Frequently Asked Questions
How do I know what size fly line I need?
Fly lines come in different weights to match the fly rod. So, if you have a 5- or 6-weight rod, you’ll use a size 5 or 6 line. The smaller the number, the more flexible the rod, thus the more delicate the line. If you’re casting dry flies to spooky fish on a small stream with calm water, you’ll want a 1- or 2-weight rod with a size 1 or 2 line. By the time you get up to a 9-weight rod, you’re in fly rods designed for saltwater fishing, and you’ll need a heavier size 9 line to cast large flies long distances, to target species like snook, striped bass, or redfish.

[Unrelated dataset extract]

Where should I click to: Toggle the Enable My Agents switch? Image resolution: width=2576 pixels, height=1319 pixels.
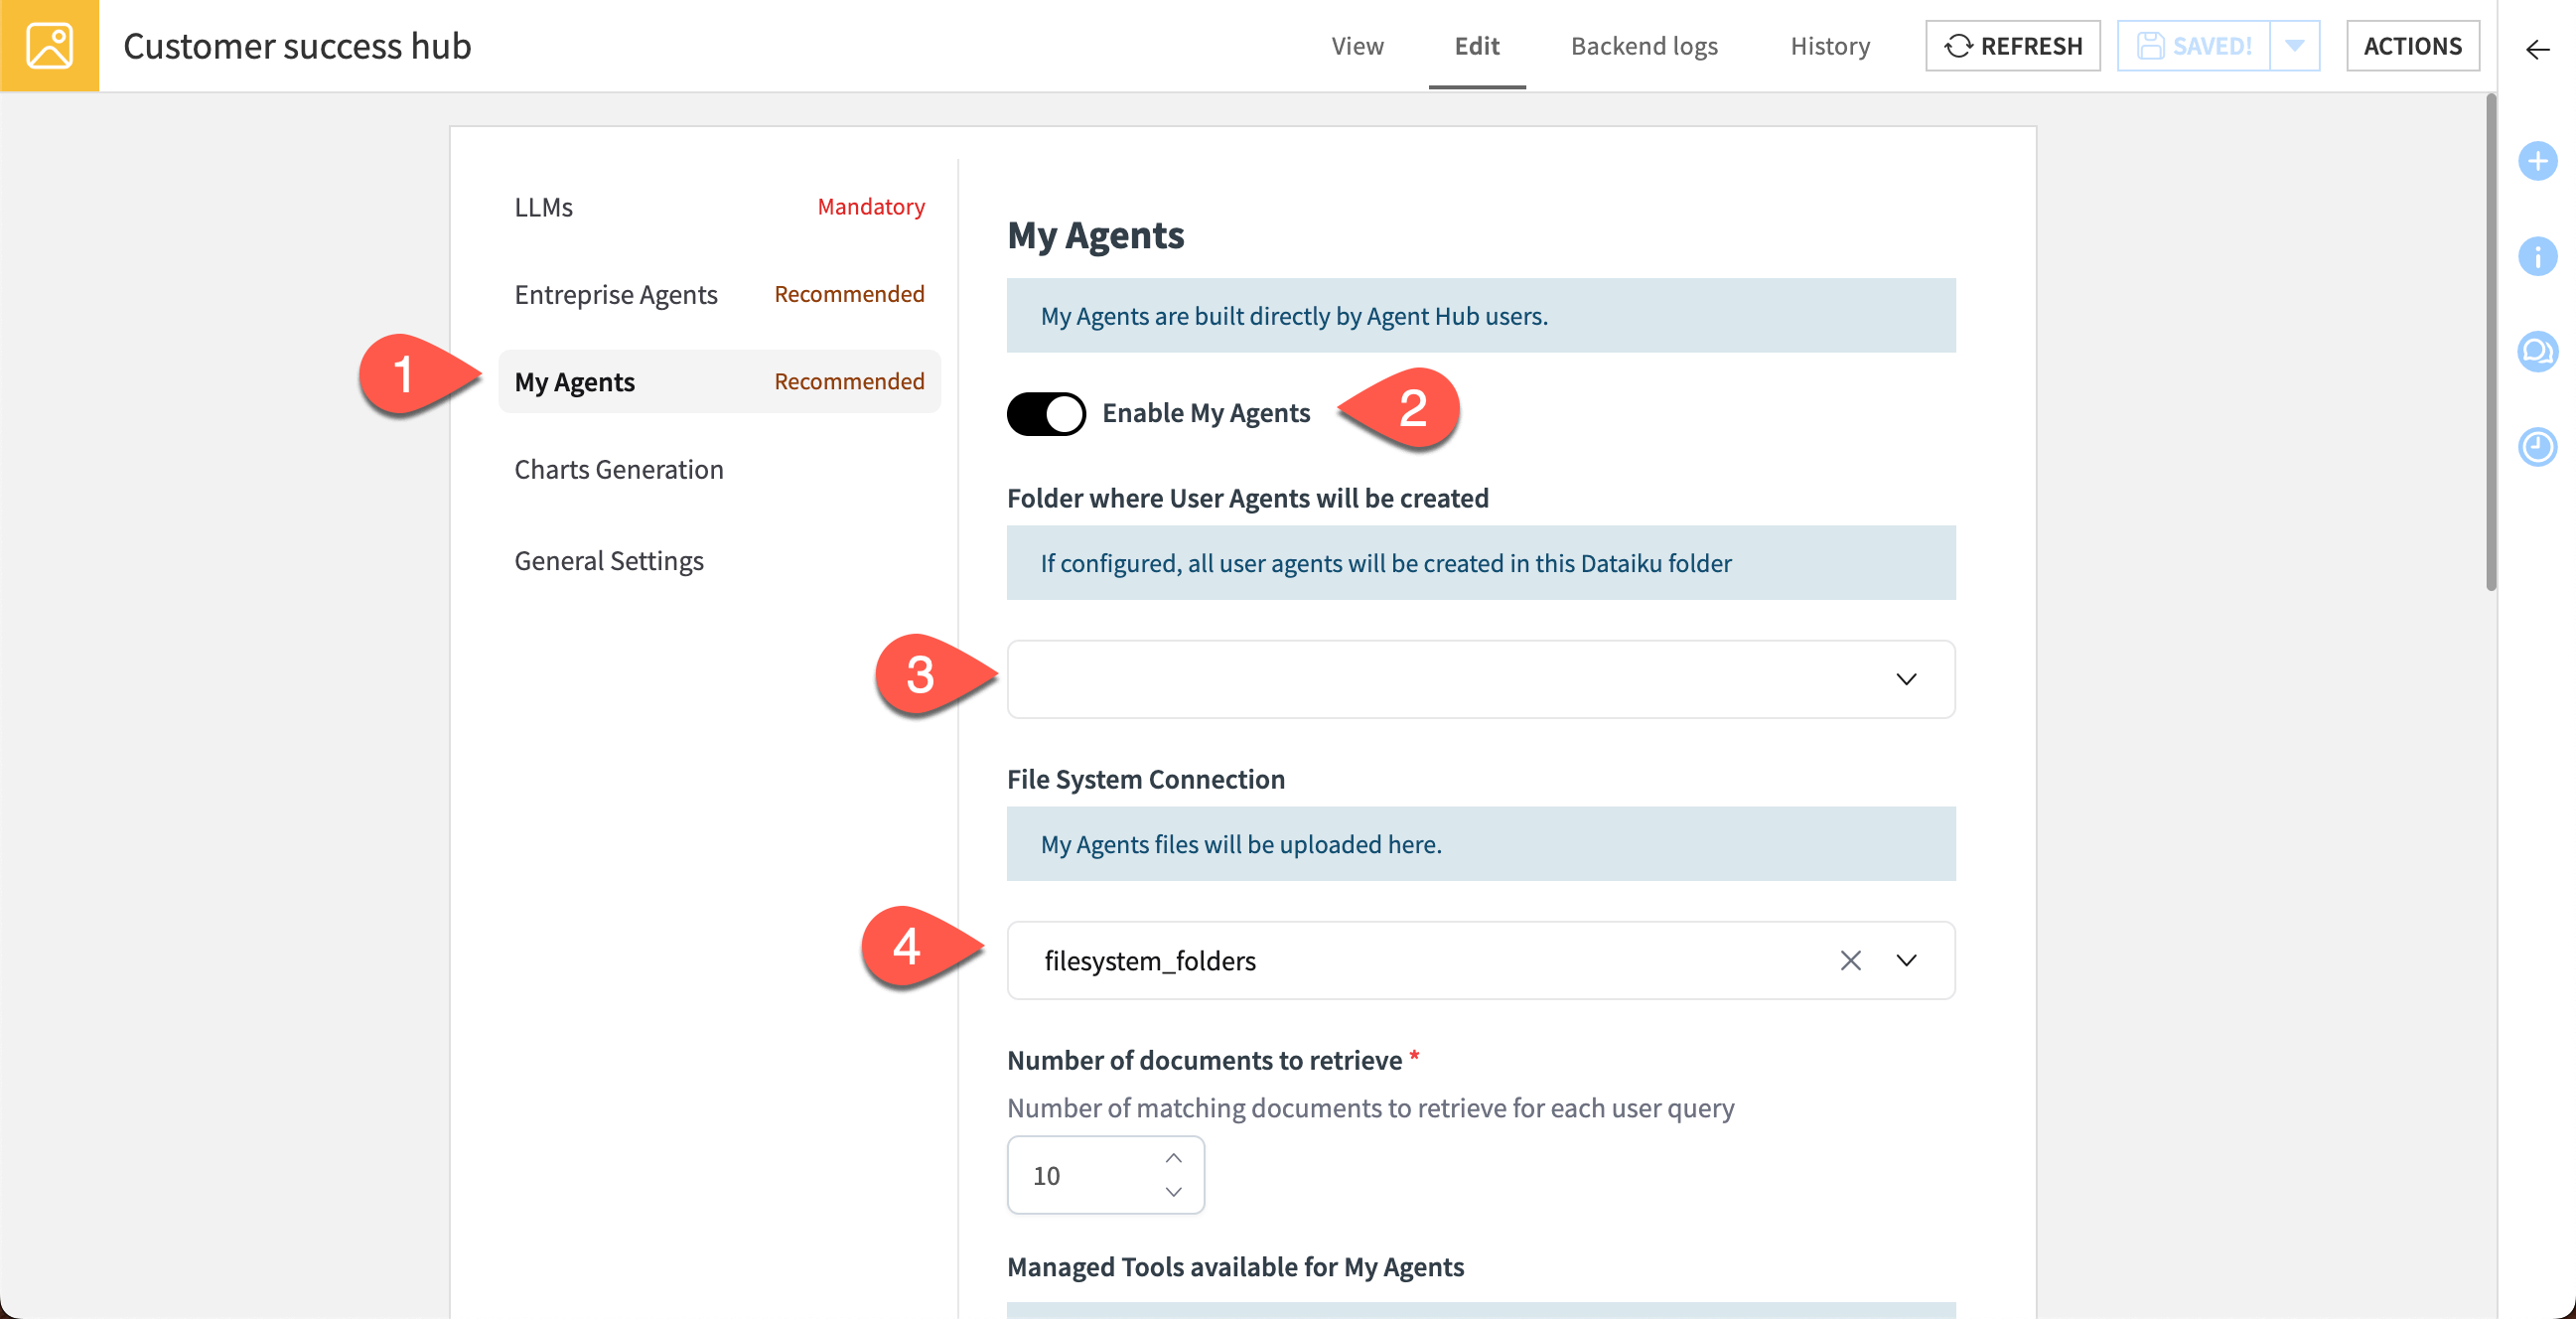point(1045,413)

What weight fly line should I use?
The fly rod weight corresponds to the fly line weight. For example, a 5-weight rod takes a 5-weight line, a 10-weight rod takes a 10-weight line and so forth.
Can you use a 6-weight fly line on a 5-weight rod?
Yes, and this practice is called overlining. Some beginning anglers like to overline their 5-weight rod with a 6-weight line to help cast more accurately, until they get a good “feel” for the cast and can use a 5-weight line. Overlining may add more drag, however, and often compromises distance.
What color fly line is best?
The best color fly line stays within a neutral earth-tone spectrum. Grays, greens, creams, tans, and such make great choices.
Is all fly line floating?
Not all fly line is floating line. Some fly line sinks to get your fly down deep in the water column, and some line includes a sink tip to get your fly just below the surface.
How long does fly line last?
The general rule is that a fly line will last between 100 and 250 days on the water, depending on conditions, wear, and how well you maintain it.
What is the best fly line for dry flies?
Most anglers consider a double taper (DT) line the best for dry flies. If you're specifically looking for the best line to present delicate dry flies at short distances (under 30’), choose a DT line.
Which fly line is the easiest to cast?
A weight-forward (WF) line is the easiest to cast since the heavy front section can reach long distances.